As a result, when processing filenames coming from the external world (a command line argument, a list of paths in a document, etc.), you have no way to handle those that contain characters used by Common Lisp for wild components.
There is no standard way of solving this issue. Some implementations provide
functions to parse native namestrings, e.g. SBCL with
SB-EXT:PARSE-NATIVE-NAMESTRING
or CCL with CCL:NATIVE-TO-PATHNAME
.
Wildcards
Up to now pathnames may have looked like a slightly unusual representation for paths. But we are just getting started.
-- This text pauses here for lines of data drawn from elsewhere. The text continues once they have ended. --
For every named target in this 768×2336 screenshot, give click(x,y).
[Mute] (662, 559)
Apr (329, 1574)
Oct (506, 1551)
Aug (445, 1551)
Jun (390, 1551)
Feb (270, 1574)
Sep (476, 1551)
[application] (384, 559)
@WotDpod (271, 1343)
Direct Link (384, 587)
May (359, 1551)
Pathname can be wild, meaning that they contain one or more wild components.
Wild components can match any value. All components can be made wild with the
special value :WILD
. Directory elements also support :WILD-INFERIORS
which
matches one or more directory levels.
As such
(make-pathname :directory '(:absolute "tmp" :wild) :name "foo" :type :wild)
is equivalent to the /tmp/*/foo.*
POSIX glob pattern, while
(make-pathname :directory '(:absolute "tmp" :wild-inferiors "data" :wild)
:name :wild :type :wild)
is equivalent to /tmp/**/data/*/*.*
.
Wild pathnames only really make sense for the DIRECTORY
function which returns
files matching a specific pathname.
Logical pathnames
We currently have talked about pathnames representing either paths to physical files or pattern of filenames. Logical pathnames go further and let you work with files in a location-independent way.
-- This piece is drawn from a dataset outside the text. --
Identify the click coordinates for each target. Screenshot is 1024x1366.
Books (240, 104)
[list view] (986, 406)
Logical pathnames are based on logical hosts, set as pathname host components. Logical pathnames can be passed around and manipulated as any other pathnames; when used to access files, they are translated to a physical pathname, i.e. a pathname referring to an actual file in the file system.
SBCL uses logical pathnames for source file locations. While SBCL is shipped
with its source files, their actual location on disk depends on how the software
was installed. Instead of manually merging pathnames with a base directory value
everywhere, SBCL uses the SYS
logical host to map all pathnames whose
directory starts with SRC
to the actual location on disk. For example on my
machine:
(translate-logical-pathname "SYS:SRC;ASSEMBLY;MASTER.LISP")
yields #P"/usr/share/sbcl-source/src/assembly/master.lisp"
.
Another example would be CCL which maps pathnames with the HOME
logical host
to subpaths of the home directory of the user.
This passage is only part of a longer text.